= Problemas a resolver =
1/ Reescreva de forma mais breve o parágrafo do texto apresentado que começa com "Um consórcio entre uma empresa estatal", mantendo seus fatos principais.
2/ Desde que ano, segundo o texto apresentado, se registram lutas de resistência ao empreendimento?

= Texto apresentado =
------------------------------------
Comunicação Oral

03/11/2023 - 13:10 - 14:40
CO12.3 - A Saúde desde o Sul e a construção de territórios saudáveis e soberania sanitária na América Latina e no Caribe

47821 - MINERAÇÃO DE URÂNIO E FOSFATO EM SANTA QUITÉRIA/CEARÁ: COMO SE ENTRELAÇAM NEOEXTRATIVISMO, RACISMO AMBIENTAL E MUDANÇAS CLIMÁTICAS NA COLONIALIDADE?
RAQUEL MARIA RIGOTTO - UFC, MAYARA MELO ROCHA - UFRB/UFC, LÍVIA ALVES DIAS RIBEIRO - UFC, RAFAEL DIAS DE MELO - UFC, ANDREZZA GRAZIELLA VERÍSSIMO PONTES - UERN/UFC


Apresentação/Introdução
Um consórcio entre uma empresa estatal e uma privada pretende instalar o Projeto Santa Quitéria de mineração de urânio e fosfato em área semiárida do sertão central do Ceará (PSQ). Propõe-se a produzir compostos de urânio para abastecer o ciclo da energia nuclear e compostos fosfatados para fertilizantes e ração animal, alimentando a cadeia produtiva do agronegócio.
Desde 2010, registram-se lutas de sujeitos locais e movimentos sociais em resistência ao empreendimento. O Núcleo Tramas/UFC tem apoiado as ações em defesa do território e da saúde através da construção compartilhada de conhecimentos e, nesses diálogos, esboçaram-se aspectos das inter-relações entre Neoextrativismo, Racismo e Mudanças Climáticas.
------------------------------------
= Dados fornecidos =

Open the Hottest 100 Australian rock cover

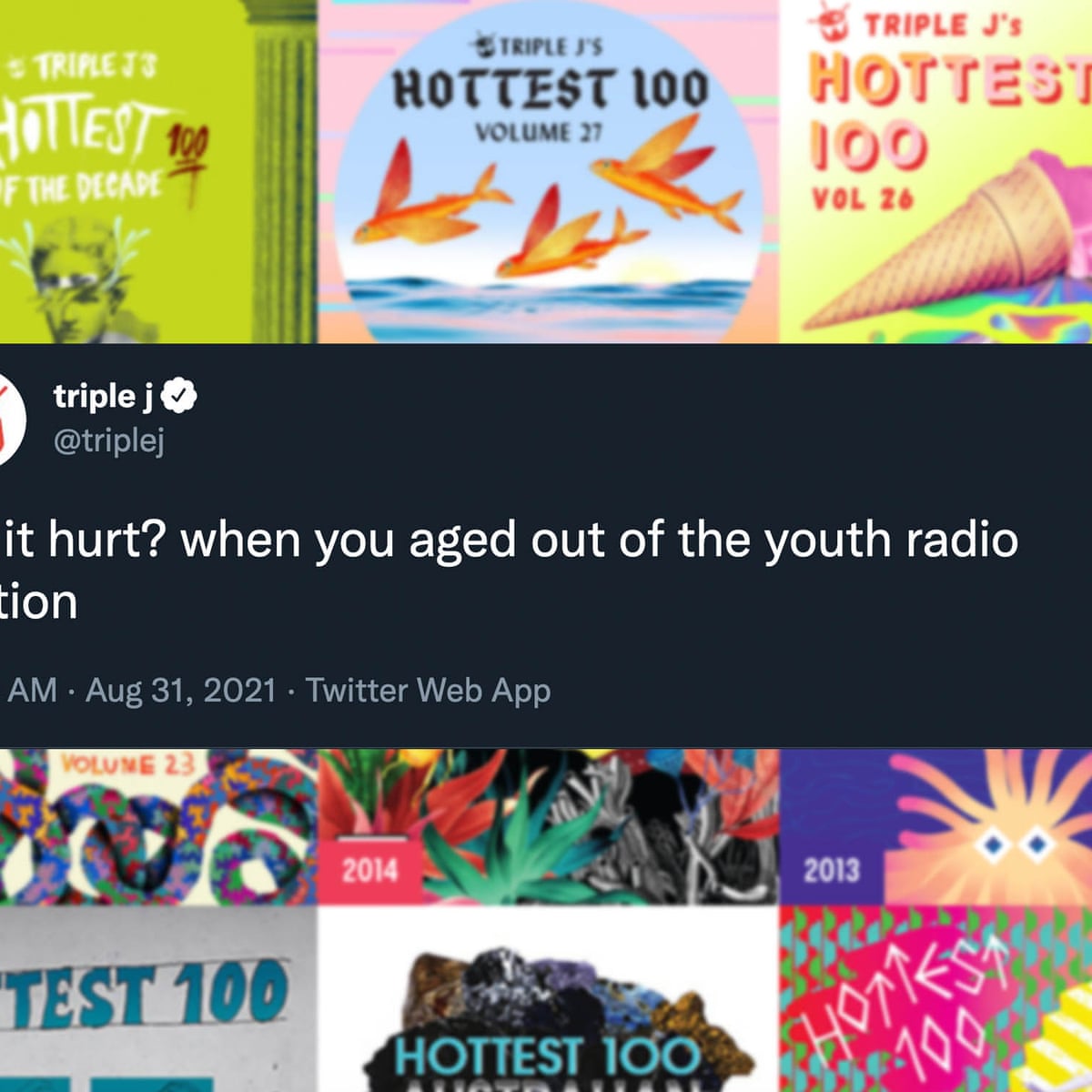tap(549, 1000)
------------------------------------
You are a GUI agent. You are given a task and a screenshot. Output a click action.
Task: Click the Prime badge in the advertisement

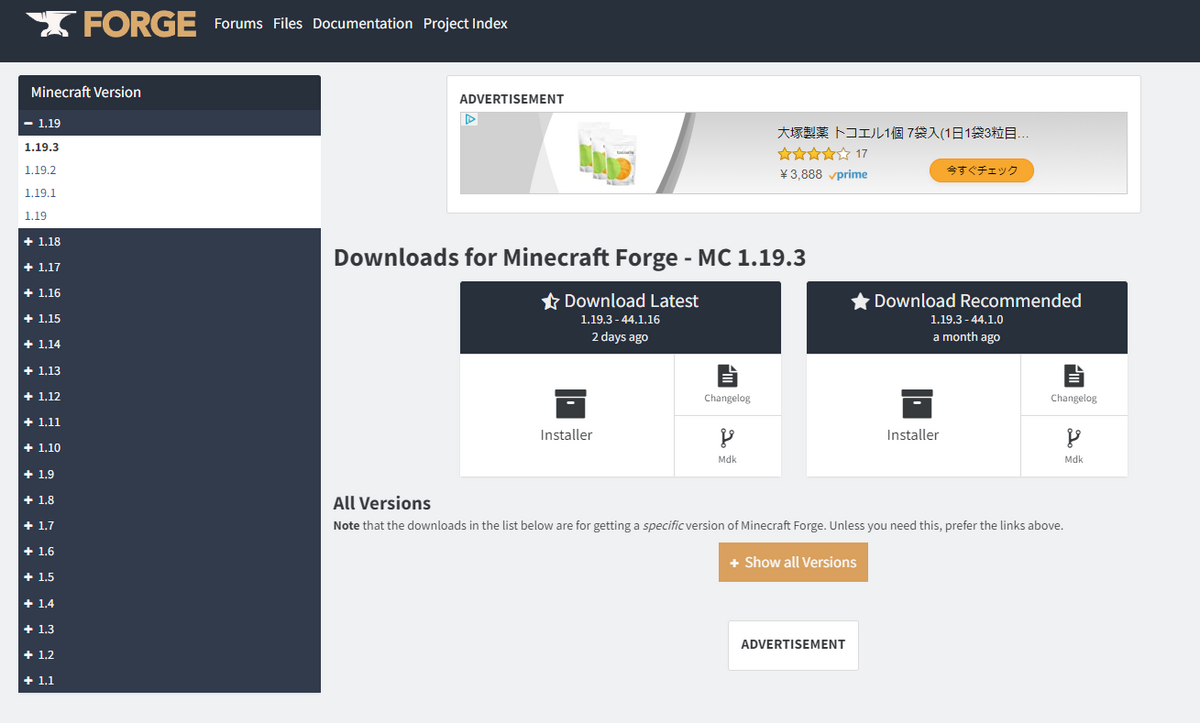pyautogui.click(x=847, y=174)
------------------------------------
= Os resultados =
1/ Um consórcio entre uma empresa estatal e uma privada quer instalar o Projeto Santa Quitéria (PSQ) no semiárido do sertão central do Ceará para minerar urânio e fosfato. Os compostos de urânio abasteceriam o ciclo da energia nuclear. Os fosfatados seriam destinados a fertilizantes e ração animal, servindo ao agronegócio.

2/ Desde 2010.